Egypt is empty. Can you imagine the experience of crawling in a narrow passage at the heart of a 4-centuries old pyramid and be completely on your own? How about wandering around the ruins of Karnak temple all by yourself?
Also, I have been warned about the terrible scams and hassle that some Egyptians who work in the tourism business offer to their guests, particularly since they are now way too many for way too few tourists. But honestly, I don’t think it was that bad.
I have not allowed myself to really face any issues, for example by using guides as a chaperone when needed. Or by asking a ride from the airport to arranged-tour holiday makers, rather than having to bargain alone with taxi drivers.
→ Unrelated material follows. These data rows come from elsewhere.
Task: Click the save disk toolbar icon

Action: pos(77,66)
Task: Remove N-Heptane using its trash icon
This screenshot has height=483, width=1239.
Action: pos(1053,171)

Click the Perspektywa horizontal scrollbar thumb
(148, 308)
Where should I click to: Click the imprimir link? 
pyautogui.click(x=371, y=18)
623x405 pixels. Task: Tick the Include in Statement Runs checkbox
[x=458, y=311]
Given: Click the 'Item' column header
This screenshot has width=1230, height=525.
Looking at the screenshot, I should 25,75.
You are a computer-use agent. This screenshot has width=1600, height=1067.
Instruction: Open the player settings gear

But I’ve also had conversations with taxi drivers, felouca sailors, hostel staff, souvenir shopkeepers, and I feel that Egyptians increasingly understand that we, tourists, hate hassle; and that harassing is not the way to convince the unique tourist of the day to spend her little money.
Historically, Egypt has been the country of packaged holiday tours: it is where Thomas Cook created mass tourism in the second half of the nineteenth century. I have never wanted to travel there because I didn’t want to find myself squeezed in the middle of thousands of tourist flocks in shorts and sandals.
But last week, I was in Egypt and apart from a few occasional groups of Chinese, Indians, and maybe a few of Brits or Finns too, the country was empty. Embarrassingly empty at times.
I was told that, in the past, 7000 people on average visited the Great Pyramid every day; they are 500 now. To be honest, 500 was more than enough to me. It must have been horrible back in the days. While Egypt faces the need of reconversion from tourism, it is an opportunity to make travel in Egypt a much better experience.
So why is today the perfect time to visit Egypt? Because it is a beautiful country with the most amazing history, because it is perfectly equipped to cater for travellers while not being full of tourists, because it offers plenty of opportunities to enter in contact with the lovely, friendly Egyptian people. What more reasons would you need to go?